The race to discover life on Mars could see the European Space Agency (ESA) trumping NASA by a considerable margin. The scheduled 2028 launch of ESA’s ExoMars Rosalind Franklin rover is tailored to explore the enigmatic Martian subsurface and could unveil the secrets of life on the Red Planet well before NASA’s sample return mission completes its analysis.
Unearthing Martian Secrets
ESA’s Rosalind Franklin rover, equipped with the cutting-edge Mars Organic Molecule Analyzer (MOMA), is slated to embark on its celestial journey, ready to excavate and analyze the Martian soil up to six feet deep.
Unlike NASA’s Perseverance and Curiosity rovers, the solar-powered Rosalind Franklin is designed for extensive subsurface exploration, promising daily advancements of 70 to 100 meters. Its mission: begin data collection immediately upon its touchdown.
Jorge Vago, the ExoMars Project Scientist, affirms the rover’s potential to resolve the longstanding query of a northern ocean on Mars.
“It has a delta at the very tip of our landing ellipse that is dated at 3.9 billion years,” Vago explains.
A revelation that accentuates the possibility of a submerged Mars, echoing mysteries of ancient microbial colonies beneath the Oxia Planum surface.
MOMA: A Synthesis of Innovation
MOMA stands as the epitome of international collaboration, encapsulating expertise from Germany, the U.S., and France. To discern the chemical constituents of collected samples, MOMA will leverage heat or ultraviolet laser pulses, initiating the gas phase transition essential for the mass spectrometer’s analysis.
“The probability that we will find organic molecules, I think is like 100%,” says Vago, amplifying the anticipation surrounding MOMA’s expedition.
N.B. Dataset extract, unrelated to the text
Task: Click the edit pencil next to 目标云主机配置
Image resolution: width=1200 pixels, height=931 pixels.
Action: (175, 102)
To differentiate organic compounds from mineral constituents, MOMA will employ a laser, mitigating the risk of sample contamination.
The Proof of Existence
As MOMA navigates the intricate Martian terrains, its principal investigator, Fred Goesmann, underscores the complexity of interpreting results.
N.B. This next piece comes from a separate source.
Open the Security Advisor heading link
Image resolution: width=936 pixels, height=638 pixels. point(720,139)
“Converting results into significance” remains a challenge, he notes.
Optimists might be quick to claim discoveries as evidence of life, while skeptics will be engrossed in non-biological explanations. Goesmann states, hinting at the complexities associated with definitive assertions of life discovery:
“‘Proof’ is a big word.”
The eventual revelation might pivot on a consensus that the findings could not be attributed to any other phenomenon but biological existence.
Unraveling the Past and Present
The distinction between past and present life forms is integral to MOMA’s investigation. Vago underscores that present life would manifest through a plethora of well-preserved biomolecules, attributable to their metabolic activities and self-repair mechanisms against radiation-induced damage.
On the contrary, traces of past life, marked by ruptured cell membranes and dispersed chemical constituents, would require meticulous analysis.
“If we happen upon past life relics, we need to be able to tick a good number of independent biosignatures and to do it repeatedly with various samples,” Vago asserts.
As ESA’s ExoMars Rosalind Franklin rover preps for its monumental journey, the pivotal challenge lies in amassing uncontestable evidence of biological existence.
“The key is to build a body of evidence that cannot be explained away by anything other than biology,” Vago concludes.
In this intricate ballet of science, innovation, and exploration, Europe stands on the cusp of potentially unveiling one of the universe’s most enigmatic secrets, heralding a new chapter in our understanding of life beyond Earth.